AT&T to use Synchronoss' software to link across devices—including cars and trucks.

Synchronoss touted its platform-connecting software at the 2012 Las Vegas Consumer Electronics Show with banners promoting its ability to connect a myriad of devices. Credit: Synchronoss.com
Synchronoss touted its platform-connecting software at the 2012 Las Vegas Consumer Electronics Show with banners promoting its ability to connect a myriad of devices. Credit: Synchronoss.com

If you're saving money this week thanks to a timed thermostat, imagine being able to tweak the settings even better by having your home thermostat only raise the temperature in your home when you're a few blocks away.

To make that function happen automatically, the thermostat would need to be connected to the Internet, as would (ideally) your car—technology that Bridgewater-based Synchronoss Technologies is helping AT&T bring to vehicles.

Synchronoss announced the agreement with AT&T, which will use the company’s new Integrated Life platform, this week. AT&T said Integrated Life will be used in its connected car center, the AT&T Drive Studio and AT&T Drive, a modular, global automotive platform. AT&T has created the AT&T Drive Studio located near its Atlanta Foundry Innovation Center to showcase and demonstrate the future of these connected automobiles.
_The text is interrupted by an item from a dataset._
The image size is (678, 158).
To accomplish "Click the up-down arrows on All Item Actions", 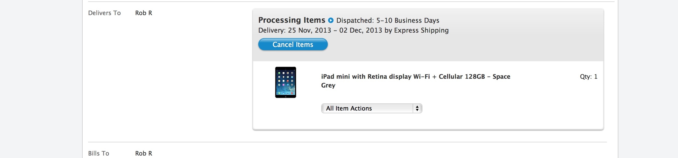I will (x=417, y=108).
“This is going to be a watershed year for the connected car and embedded connections will allow consumers to access their connected lives regardless of the vehicle they drive,” said Chris Penrose, senior vice president, Emerging Devices, AT&T Mobility. “We have relied on Synchronoss’ activation software for more than ten years and know they can deliver the kind of innovation and solutions we need in the AT&T Drive Studio for our automotive partners.”
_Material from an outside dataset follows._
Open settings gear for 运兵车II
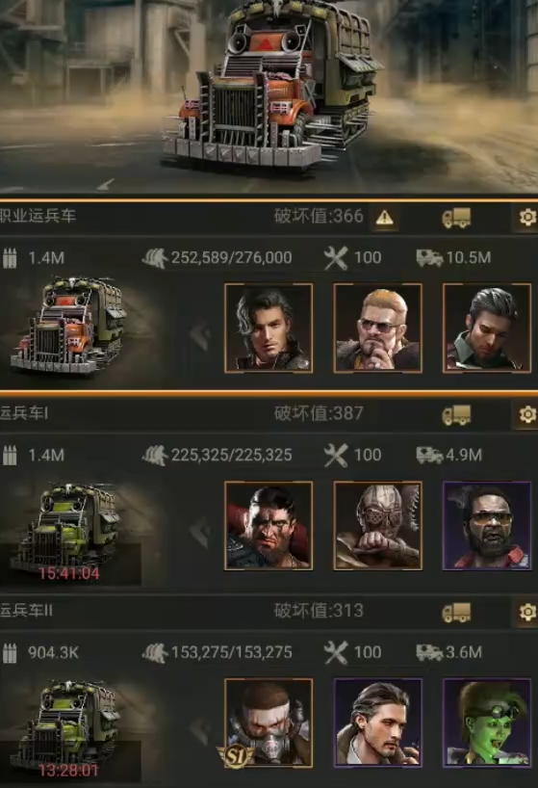The width and height of the screenshot is (538, 788). 527,613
In vehicles, the Integrated Life platform can help maintain Internet access to all online content, such as auto diagnostics, apps, e-mails, videos, texts, documents, music and settings; and enables devices to talk to each other wirelessly allowing users to control homes lights, thermostat and other systems with their smartphones or vehicles remotely.

With the platform, drivers could use their vehicles as a mobile hot spot on the AT&T network, the companies said.
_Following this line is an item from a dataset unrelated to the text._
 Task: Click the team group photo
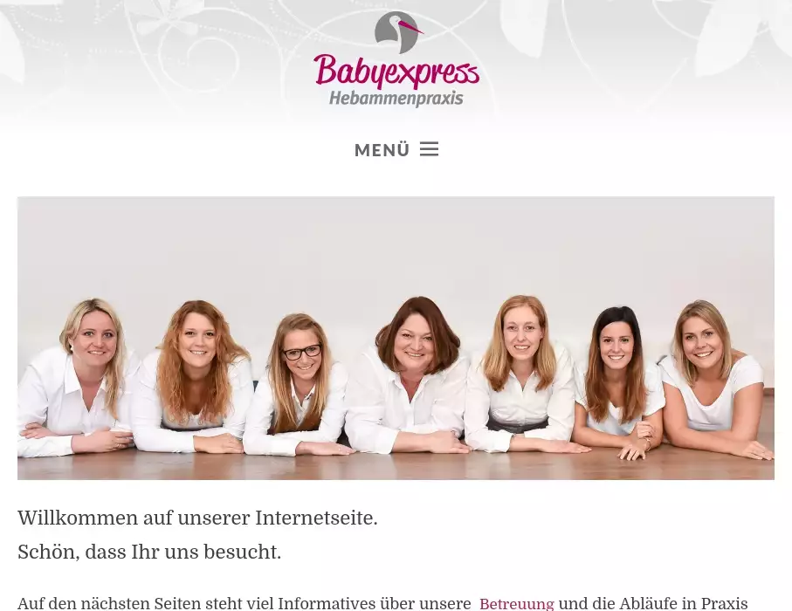click(x=396, y=338)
The announcement marks another significant milestone for the 14-year-old company headquartered on Crossing Boulevard. The company announced signing its 10 millionth customer for cloud services during the summer, which has helped push its NASDAQ-listed stock to new heights, according to Forbes Magazine. The company's Integrated Life platform is expected to help it continue to grow as more devices come onto the market requiring Internet connectivity—CEO Stephen Waldis told Wired magazine the number of devices requiring Internet connections is expected to more than triple to about 30 billion in the next six years, making such platforms crucial.